There are few moments more stressful than witnessing your child in the grips of a mental health crisis.
In Kent County, parents who are in the middle of that situation can turn to the Children's Crisis Response Team operated by network180, the community mental health authority in Kent County.
Andrew Boekestein manages the team made up of mental health clinicians. He spoke with Stateside about the need for more services for kids experiencing a mental health crisis.
Prior to the Children Crisis Response Team, Boekestein said parents had limited options when faced with an escalating situation. If a family wanted immediate assistance, they would either have to call the police, or transport their child to an emergency room or community mental health center.
“Any parent who has had a child with intense needs knows that transferring a person in a mental health crisis is no fun,” he said. “And bringing them to an emergency department that is more geared toward physical health, while they will get good care there, isn’t the most comfortable setting.”
When children experiencing a mental health crisis are brought to an emergency room, Boekestein explained, they usually have to go through multiple rounds of screening before receiving any sort of treatment.
And this treatment process is often times costly, especially for those without health insurance.
“When you are in a crisis and you say, ‘I’ve got a child who says they don't want to live anymore and is going to take their own life,’ the next question can’t be, 'Okay what is your insurance?'” Boekestein added.
How is the Children Crisis Response Team different?
The network180 services are primarily designed for people who are uninsured or low income, and those on Medicaid. But Boekestein said anyone concerned about a child’s mental health can call in.
So what happens after a family member makes that call?
Boekenstein said the information is collected over the phone, and then a team of two mental health clinicians is sent out to meet the family on site — often times at the family’s home or a school.
“Our first job is to help them settle down, and that's not always easy or straightforward,” Boekestein said. “There is no manual that says exactly how to handle a crisis every time because every family is different.
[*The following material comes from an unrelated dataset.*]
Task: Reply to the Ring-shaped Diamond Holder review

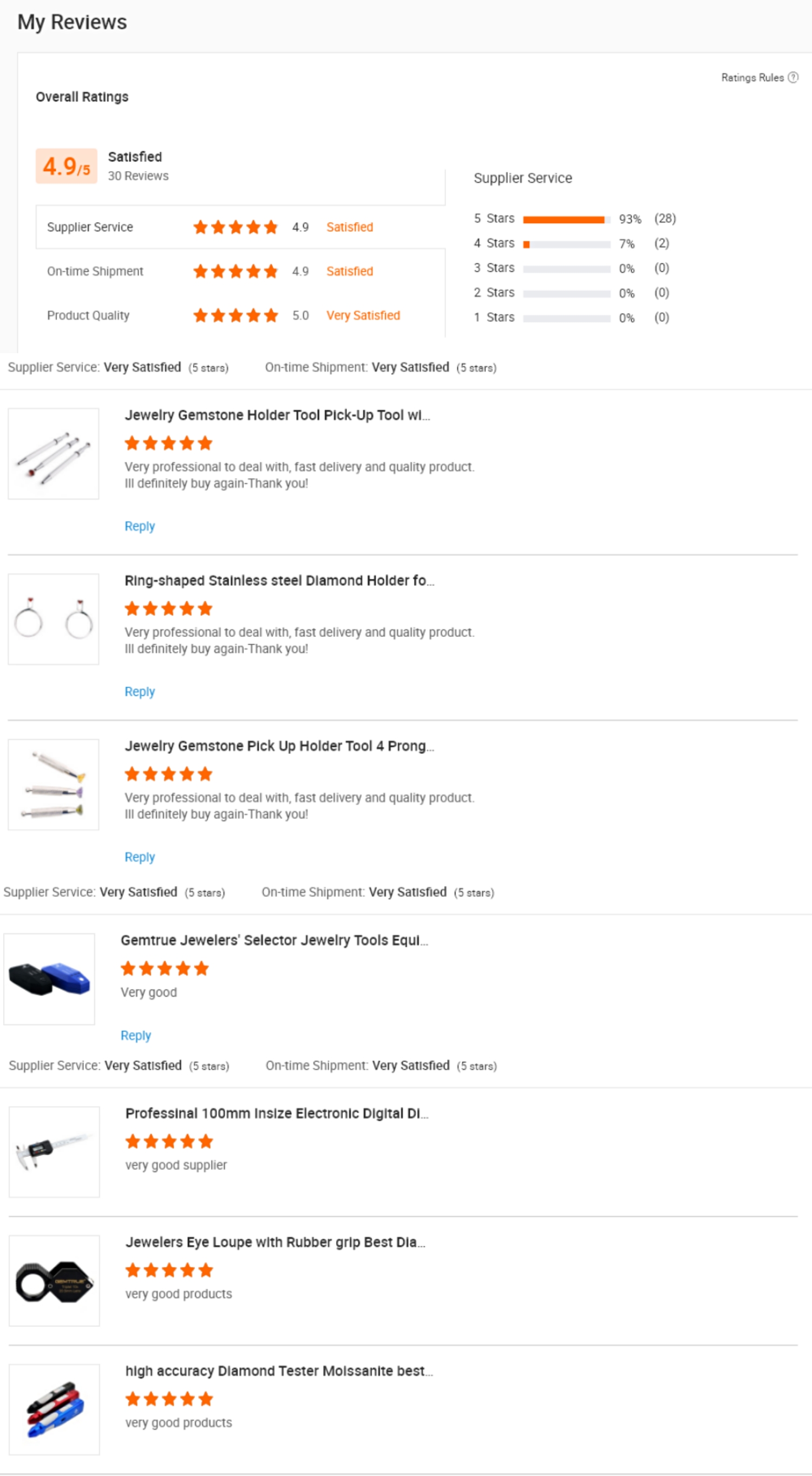Action: [140, 692]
There are different stressors and risk factors driving each crisis. So we really take the time to meet with the child and the parent, and the siblings or the grandparent, whoever is in that child’s life and talk about what contributed to this crisis and what can help everyone feel a lot more safe.”
Once the crisis team leaves, they typically call back a few hours later to check in on the child. The next day they may call again or even visit the family again to ensure the situation is stabilized.
The next step, Boekestein said, is coming up with a plan for long-term care. The team works to develop a plan with options beyond just placing a child in a highly supervised facility.
“When we can intervene very early, and we can give them much more support and wrap around that family and that young person and give them — go to help immediately in their home — they might not need that intense locked facility to keep them safe,” Boekestein said.
Is this service available in other counties?
According to Boekestein, Kent County's mobile crisis team model is becoming the norm in Michigan and across the country.
“Some communities in the country, like Milwaukee or the whole state of Connecticut or New Jersey, have very robust children’s crisis model teams that have been working for many years or even decades,” Broekestein said. “And there are several teams popping up in Michigan that are doing the same work that we are.”
The state of Michigan and the Department of Health and Human Services are now mandating every community have a children's crisis mobile team as part of their mental health system. Boekestein says that means within a few years, every county in the state will have a team like the one in Kent County.
Minding Michigan is Stateside’s ongoing series that examines mental health issues in our state.